→ **What you should do**: Write out all of the lines below again, replacing each "social link" with "share button" and leaving everything else as it is.

::::::::::

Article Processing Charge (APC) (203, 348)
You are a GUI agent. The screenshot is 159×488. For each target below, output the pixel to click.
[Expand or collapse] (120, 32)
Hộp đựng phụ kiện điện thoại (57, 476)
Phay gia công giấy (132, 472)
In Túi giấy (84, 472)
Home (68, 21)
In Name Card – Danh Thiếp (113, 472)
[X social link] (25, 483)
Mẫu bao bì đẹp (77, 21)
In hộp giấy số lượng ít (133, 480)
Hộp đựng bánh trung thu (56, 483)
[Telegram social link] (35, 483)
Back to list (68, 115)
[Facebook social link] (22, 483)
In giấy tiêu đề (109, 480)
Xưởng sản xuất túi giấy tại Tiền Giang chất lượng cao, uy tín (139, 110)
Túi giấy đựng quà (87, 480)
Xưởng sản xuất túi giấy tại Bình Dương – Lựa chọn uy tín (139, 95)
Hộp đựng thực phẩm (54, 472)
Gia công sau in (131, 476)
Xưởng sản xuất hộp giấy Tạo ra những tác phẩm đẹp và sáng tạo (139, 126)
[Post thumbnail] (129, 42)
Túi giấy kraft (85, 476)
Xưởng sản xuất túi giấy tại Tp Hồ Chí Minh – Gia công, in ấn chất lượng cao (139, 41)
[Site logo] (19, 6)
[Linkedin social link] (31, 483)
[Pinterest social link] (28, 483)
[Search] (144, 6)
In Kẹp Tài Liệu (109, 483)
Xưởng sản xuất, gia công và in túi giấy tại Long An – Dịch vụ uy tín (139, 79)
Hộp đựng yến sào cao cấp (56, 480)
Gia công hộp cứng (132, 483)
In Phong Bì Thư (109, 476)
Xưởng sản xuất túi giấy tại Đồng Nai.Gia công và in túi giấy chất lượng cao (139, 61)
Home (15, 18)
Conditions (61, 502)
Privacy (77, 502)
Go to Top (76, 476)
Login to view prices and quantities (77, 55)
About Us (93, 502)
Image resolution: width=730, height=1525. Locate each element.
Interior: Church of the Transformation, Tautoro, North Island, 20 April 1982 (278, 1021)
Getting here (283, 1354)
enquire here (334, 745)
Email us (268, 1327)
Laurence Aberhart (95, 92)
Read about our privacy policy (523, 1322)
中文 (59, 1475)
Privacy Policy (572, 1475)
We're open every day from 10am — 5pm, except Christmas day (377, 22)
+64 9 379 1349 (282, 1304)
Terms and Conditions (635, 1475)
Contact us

::::::::::

→ **In response**:
Article Processing Charge (APC) (203, 348)
You are a GUI agent. The screenshot is 159×488. For each target below, output the pixel to click.
[Expand or collapse] (120, 32)
Hộp đựng phụ kiện điện thoại (57, 476)
Phay gia công giấy (132, 472)
In Túi giấy (84, 472)
Home (68, 21)
In Name Card – Danh Thiếp (113, 472)
[X share button] (25, 483)
Mẫu bao bì đẹp (77, 21)
In hộp giấy số lượng ít (133, 480)
Hộp đựng bánh trung thu (56, 483)
[Telegram share button] (35, 483)
Back to list (68, 115)
[Facebook share button] (22, 483)
In giấy tiêu đề (109, 480)
Xưởng sản xuất túi giấy tại Tiền Giang chất lượng cao, uy tín (139, 110)
Túi giấy đựng quà (87, 480)
Xưởng sản xuất túi giấy tại Bình Dương – Lựa chọn uy tín (139, 95)
Hộp đựng thực phẩm (54, 472)
Gia công sau in (131, 476)
Xưởng sản xuất hộp giấy Tạo ra những tác phẩm đẹp và sáng tạo (139, 126)
[Post thumbnail] (129, 42)
Túi giấy kraft (85, 476)
Xưởng sản xuất túi giấy tại Tp Hồ Chí Minh – Gia công, in ấn chất lượng cao (139, 41)
[Site logo] (19, 6)
[Linkedin share button] (31, 483)
[Pinterest share button] (28, 483)
[Search] (144, 6)
In Kẹp Tài Liệu (109, 483)
Xưởng sản xuất, gia công và in túi giấy tại Long An – Dịch vụ uy tín (139, 79)
Hộp đựng yến sào cao cấp (56, 480)
Gia công hộp cứng (132, 483)
In Phong Bì Thư (109, 476)
Xưởng sản xuất túi giấy tại Đồng Nai.Gia công và in túi giấy chất lượng cao (139, 61)
Home (15, 18)
Conditions (61, 502)
Privacy (77, 502)
Go to Top (76, 476)
Login to view prices and quantities (77, 55)
About Us (93, 502)
Image resolution: width=730, height=1525. Locate each element.
Interior: Church of the Transformation, Tautoro, North Island, 20 April 1982 (278, 1021)
Getting here (283, 1354)
enquire here (334, 745)
Email us (268, 1327)
Laurence Aberhart (95, 92)
Read about our privacy policy (523, 1322)
中文 (59, 1475)
Privacy Policy (572, 1475)
We're open every day from 10am — 5pm, except Christmas day (377, 22)
+64 9 379 1349 (282, 1304)
Terms and Conditions (635, 1475)
Contact us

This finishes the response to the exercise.